For this task, output exactly the lines of the material below starting at the line with "Economic Brief (283, 2393)" and ending at the line with "Домой (637, 56)"; pictures are to be excluded.

"""

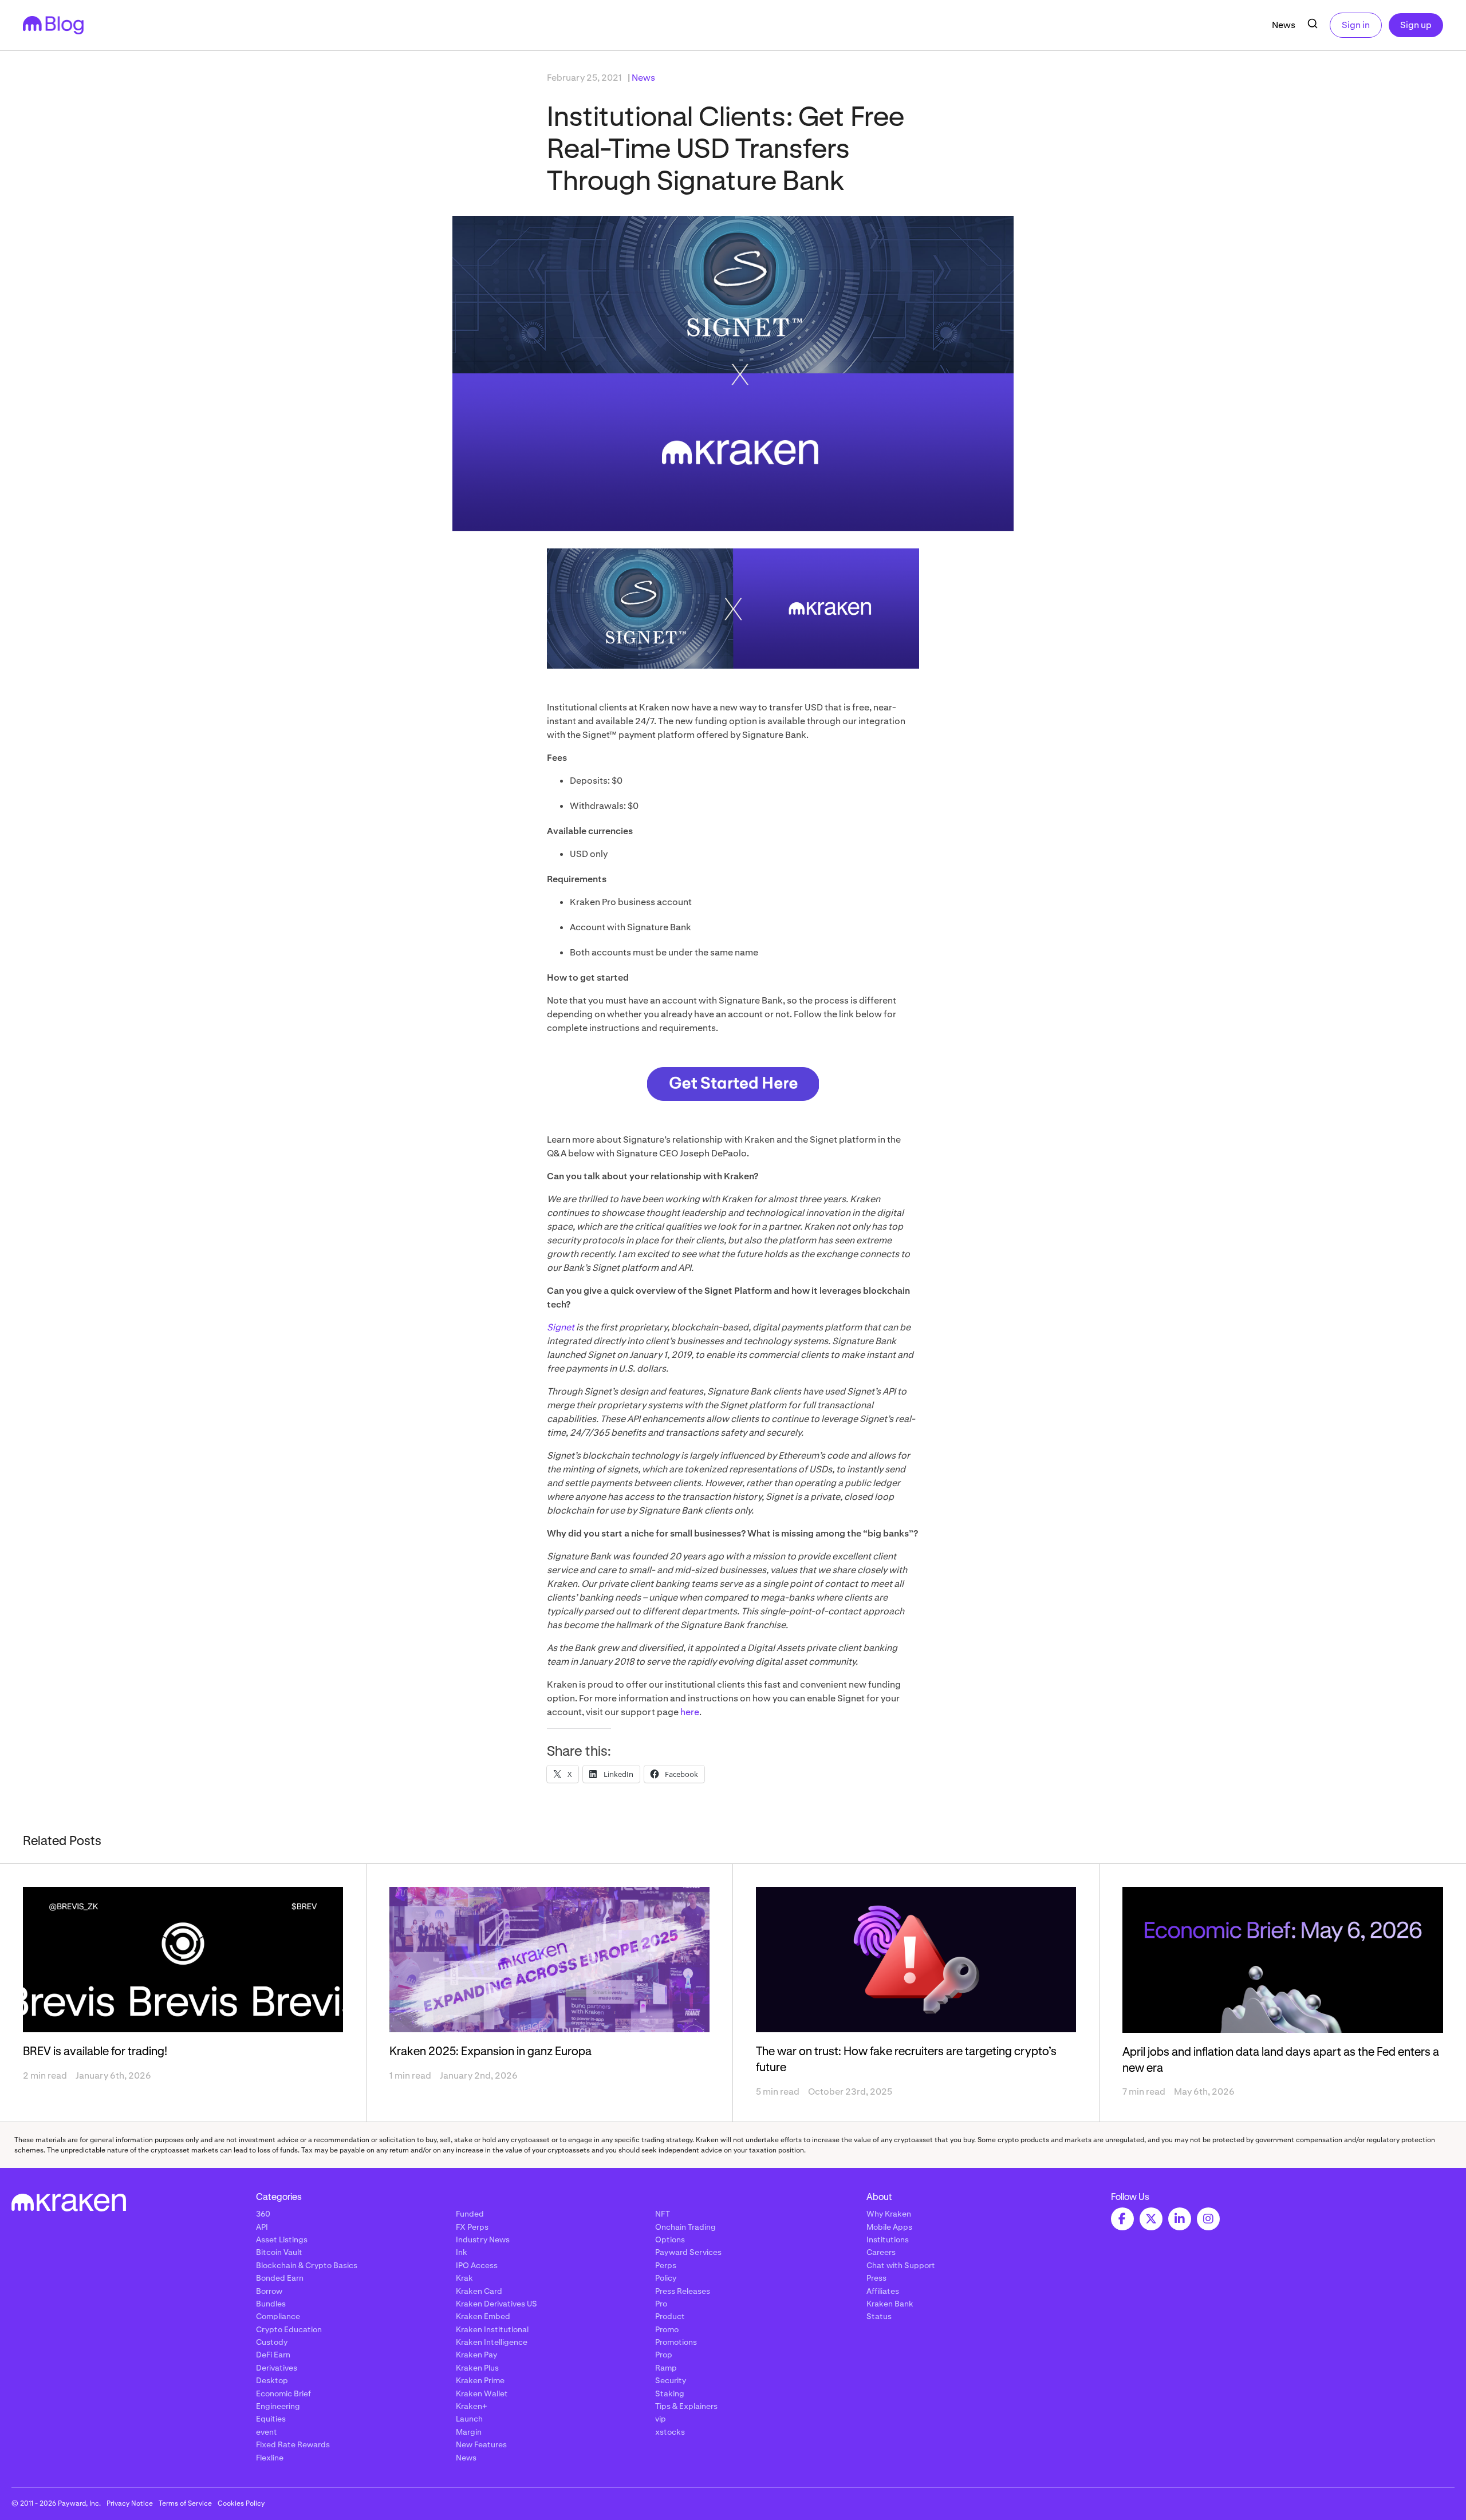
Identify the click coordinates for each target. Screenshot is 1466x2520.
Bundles (271, 2303)
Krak (464, 2278)
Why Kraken (888, 2214)
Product (670, 2316)
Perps (665, 2265)
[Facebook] (1122, 2218)
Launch (469, 2419)
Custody (271, 2342)
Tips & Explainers (686, 2406)
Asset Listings (282, 2239)
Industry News (483, 2239)
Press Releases (682, 2291)
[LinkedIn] (1179, 2218)
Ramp (666, 2368)
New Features (481, 2444)
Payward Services (688, 2252)
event (266, 2432)
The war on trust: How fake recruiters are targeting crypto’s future (906, 2059)
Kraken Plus (477, 2368)
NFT (662, 2214)
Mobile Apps (889, 2227)
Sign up (1416, 25)
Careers (881, 2252)
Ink (461, 2252)
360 (263, 2214)
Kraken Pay (476, 2354)
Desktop (272, 2380)
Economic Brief (283, 2393)
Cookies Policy (241, 2503)
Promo (667, 2329)
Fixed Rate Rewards (293, 2444)
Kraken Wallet (482, 2393)
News (1283, 25)
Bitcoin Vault (279, 2252)
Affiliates (882, 2291)
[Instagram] (1208, 2218)
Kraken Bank (889, 2303)
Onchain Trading (685, 2227)
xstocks (670, 2432)
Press (876, 2278)
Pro (661, 2303)
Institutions (887, 2239)
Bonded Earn (280, 2278)
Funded (470, 2214)
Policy (665, 2278)
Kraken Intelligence (491, 2342)
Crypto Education (289, 2329)
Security (670, 2380)
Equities (271, 2419)
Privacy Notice (130, 2503)
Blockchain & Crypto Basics (306, 2265)
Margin (469, 2432)
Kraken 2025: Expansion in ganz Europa (490, 2051)
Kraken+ (471, 2406)
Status (879, 2316)
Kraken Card (479, 2291)
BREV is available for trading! (95, 2051)
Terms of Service (185, 2503)
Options (670, 2239)
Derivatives (276, 2368)
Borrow (269, 2291)
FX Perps (472, 2227)
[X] (1151, 2218)
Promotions (676, 2342)
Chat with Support (900, 2265)
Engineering (278, 2406)
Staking (669, 2393)
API (262, 2227)
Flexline (269, 2457)
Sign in (1356, 25)
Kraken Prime (480, 2380)
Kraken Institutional (492, 2329)
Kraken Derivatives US (496, 2303)
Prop (663, 2354)
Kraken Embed (483, 2316)
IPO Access (477, 2265)
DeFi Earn (273, 2354)
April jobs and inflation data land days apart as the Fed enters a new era (1280, 2060)
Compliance (278, 2316)
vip (660, 2419)
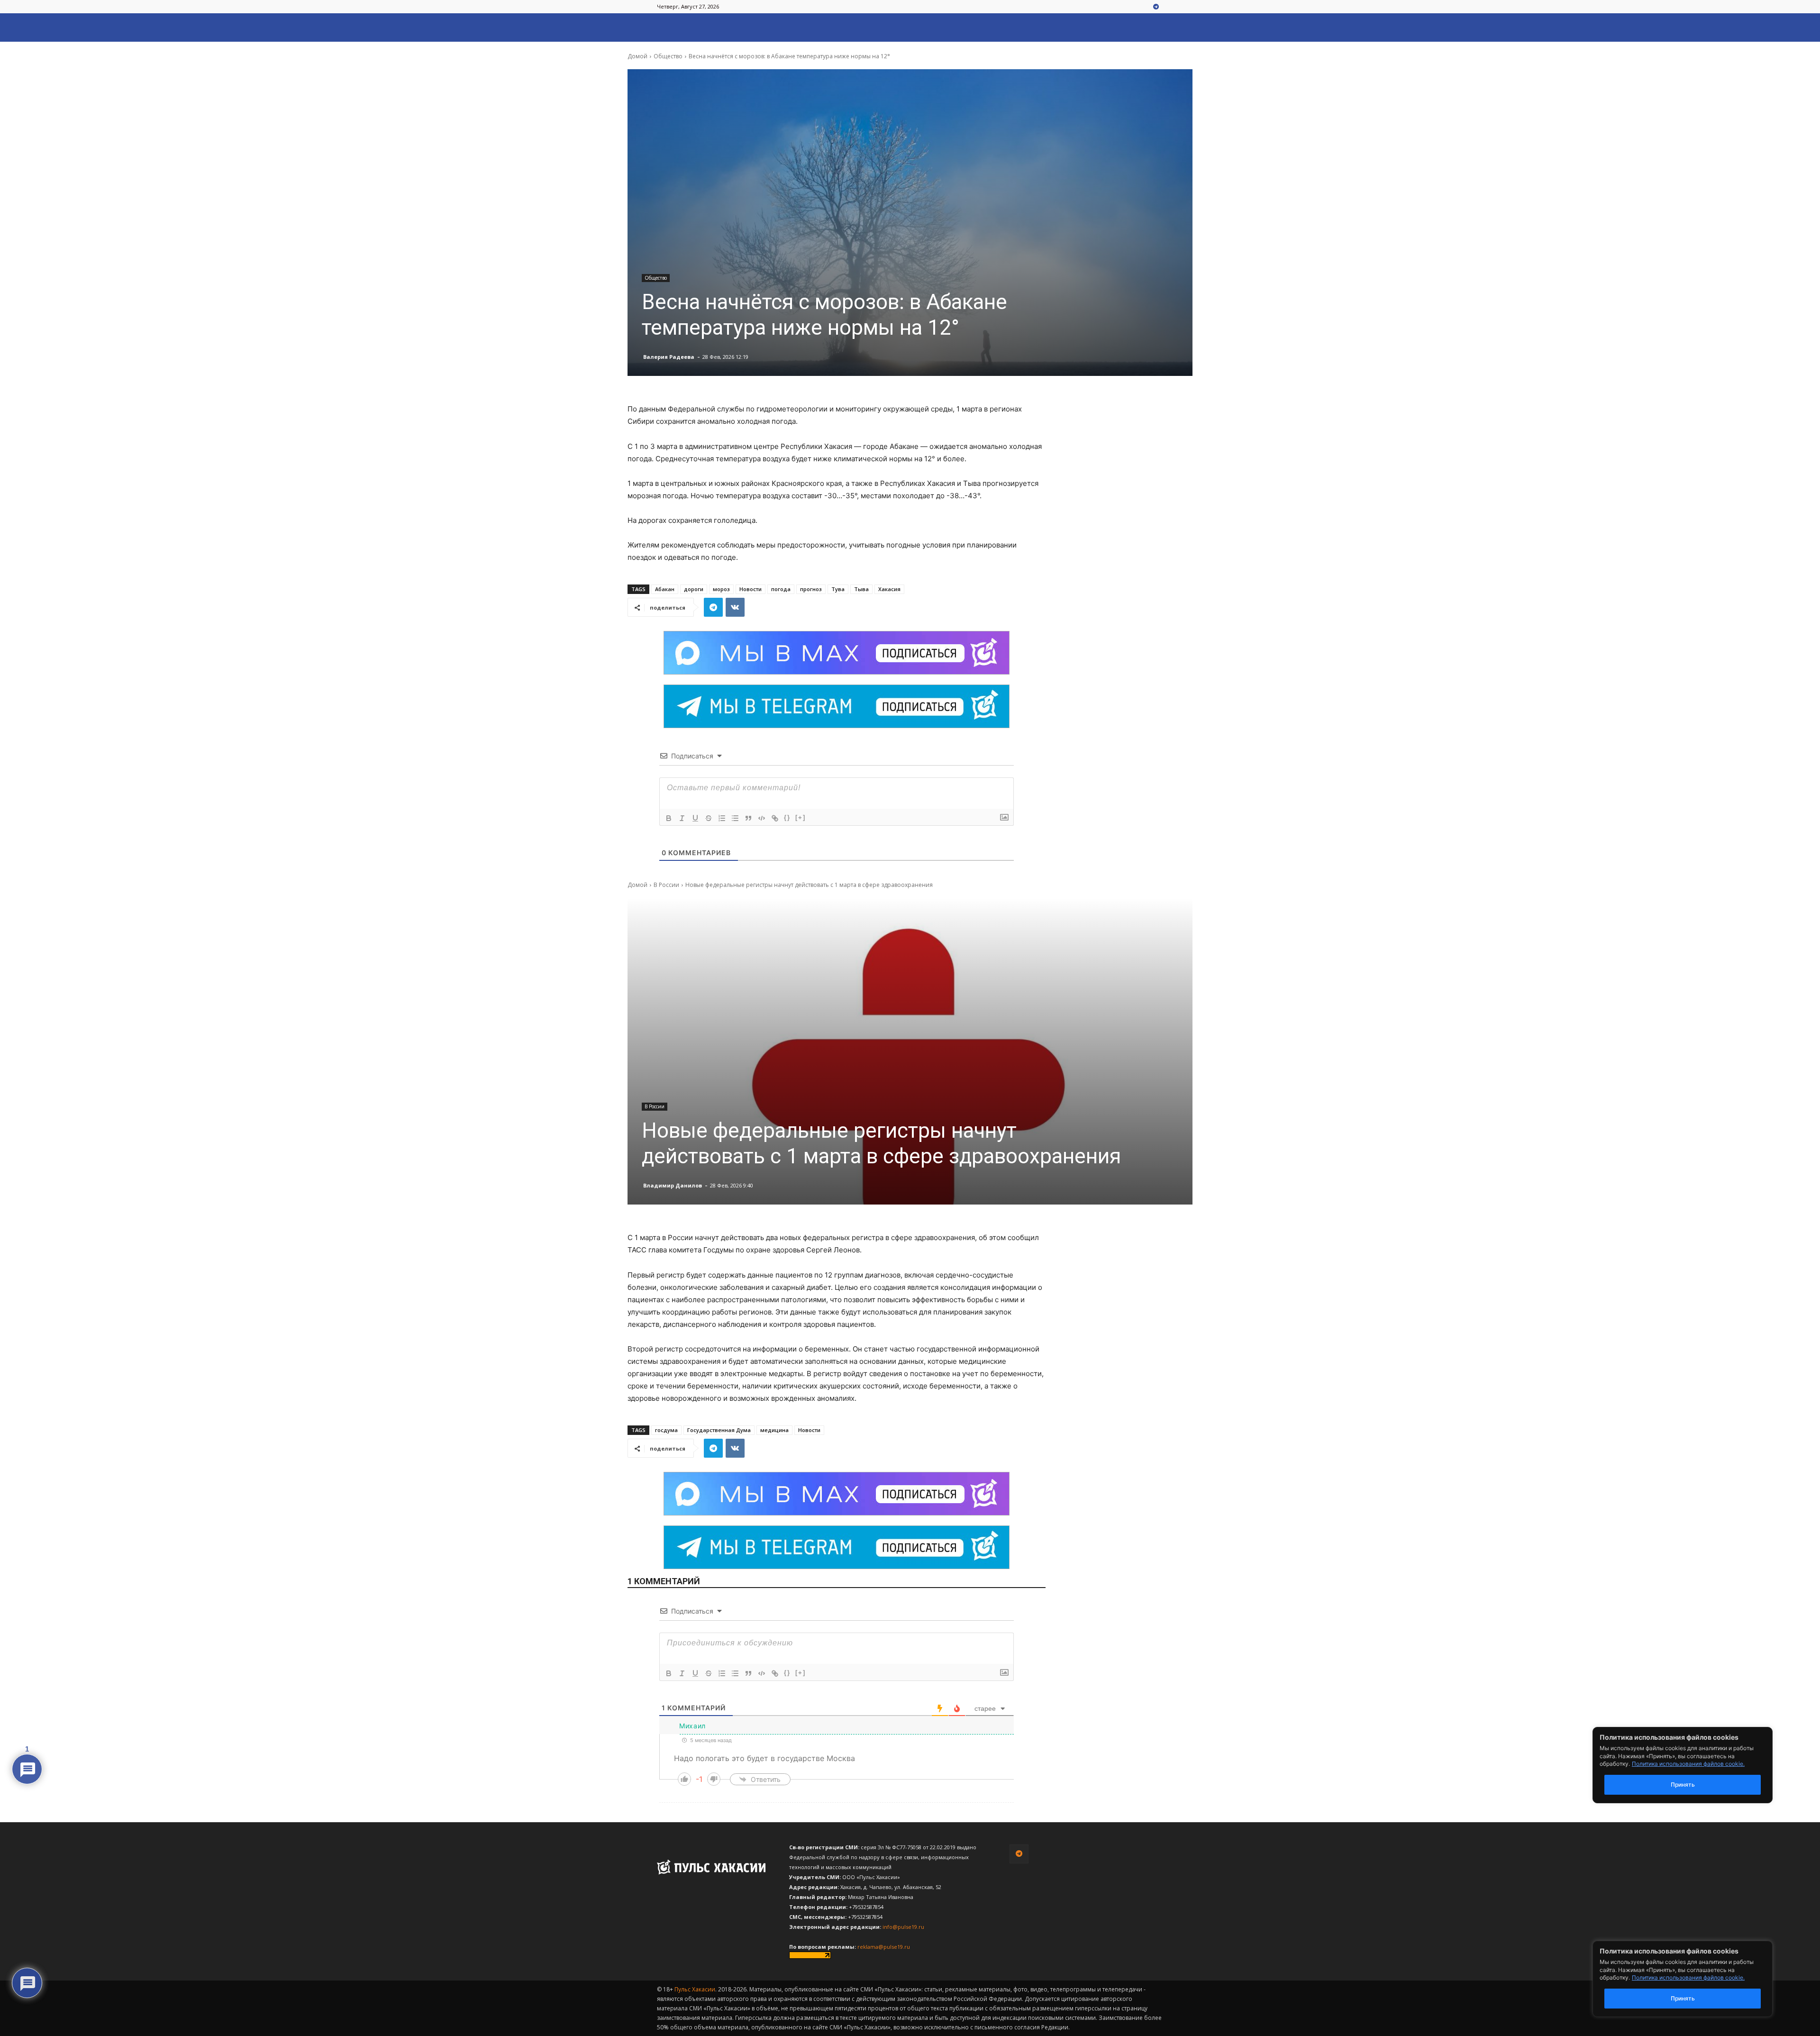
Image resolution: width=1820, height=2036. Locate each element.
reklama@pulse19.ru (883, 1946)
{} (787, 817)
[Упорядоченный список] (721, 818)
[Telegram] (1156, 7)
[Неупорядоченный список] (735, 818)
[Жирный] (668, 818)
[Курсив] (682, 818)
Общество (668, 56)
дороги (693, 589)
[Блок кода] (761, 818)
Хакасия (889, 589)
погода (781, 589)
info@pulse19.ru (903, 1926)
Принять (1683, 1998)
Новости (750, 589)
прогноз (811, 589)
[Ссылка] (775, 818)
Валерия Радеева (668, 356)
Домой (637, 56)
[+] (800, 817)
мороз (721, 589)
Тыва (861, 589)
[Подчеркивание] (695, 818)
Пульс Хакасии (694, 1989)
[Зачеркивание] (708, 818)
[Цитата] (748, 818)
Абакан (664, 589)
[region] (1696, 1979)
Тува (838, 589)
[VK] (735, 607)
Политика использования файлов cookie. (1688, 1977)
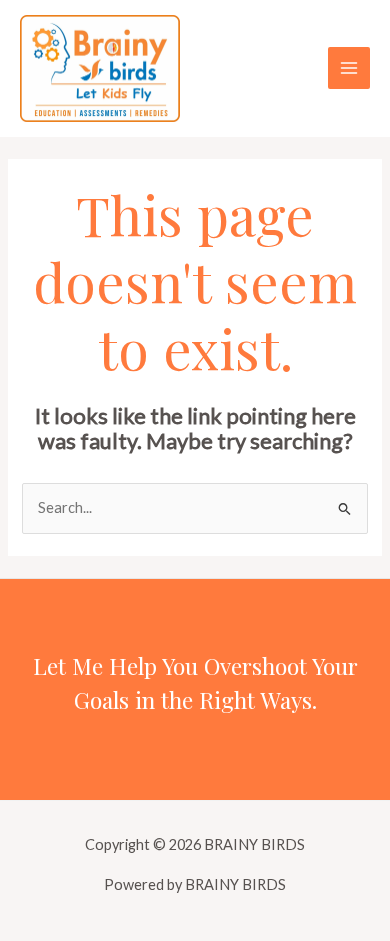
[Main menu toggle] (349, 68)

"""

* _RESULT OF THIS EXERCISE_:
Economic Brief (283, 2393)
Cookies Policy (241, 2503)
Promo (667, 2329)
Fixed Rate Rewards (293, 2444)
Kraken Wallet (482, 2393)
News (1283, 25)
Bitcoin Vault (279, 2252)
Affiliates (882, 2291)
[Instagram] (1208, 2218)
Kraken Bank (889, 2303)
Onchain Trading (685, 2227)
xstocks (670, 2432)
Press (876, 2278)
Pro (661, 2303)
Institutions (887, 2239)
Bonded Earn (280, 2278)
Funded (470, 2214)
Policy (665, 2278)
Kraken Intelligence (491, 2342)
Crypto Education (289, 2329)
Security (670, 2380)
Equities (271, 2419)
Privacy Notice (130, 2503)
Blockchain & Crypto Basics (306, 2265)
Margin (469, 2432)
Kraken 2025: Expansion in ganz Europa (490, 2051)
Kraken+ (471, 2406)
Status (879, 2316)
Kraken Card (479, 2291)
BREV is available for trading! (95, 2051)
Terms of Service (185, 2503)
Options (670, 2239)
Derivatives (276, 2368)
Borrow (269, 2291)
FX Perps (472, 2227)
[X] (1151, 2218)
Promotions (676, 2342)
Chat with Support (900, 2265)
Engineering (278, 2406)
Staking (669, 2393)
API (262, 2227)
Flexline (269, 2457)
Sign in (1356, 25)
Kraken Prime (480, 2380)
Kraken Institutional (492, 2329)
Kraken Derivatives US (496, 2303)
Prop (663, 2354)
Kraken Embed (483, 2316)
IPO Access (477, 2265)
DeFi Earn (273, 2354)
April jobs and inflation data land days apart as the Fed enters a new era (1280, 2060)
Compliance (278, 2316)
vip (660, 2419)
Image resolution: width=1820, height=2036. Locate each element.
reklama@pulse19.ru (883, 1946)
{} (787, 817)
[Упорядоченный список] (721, 818)
[Telegram] (1156, 7)
[Неупорядоченный список] (735, 818)
[Жирный] (668, 818)
[Курсив] (682, 818)
Общество (668, 56)
дороги (693, 589)
[Блок кода] (761, 818)
Хакасия (889, 589)
погода (781, 589)
info@pulse19.ru (903, 1926)
Принять (1683, 1998)
Новости (750, 589)
прогноз (811, 589)
[Ссылка] (775, 818)
Валерия Радеева (668, 356)
Домой (637, 56)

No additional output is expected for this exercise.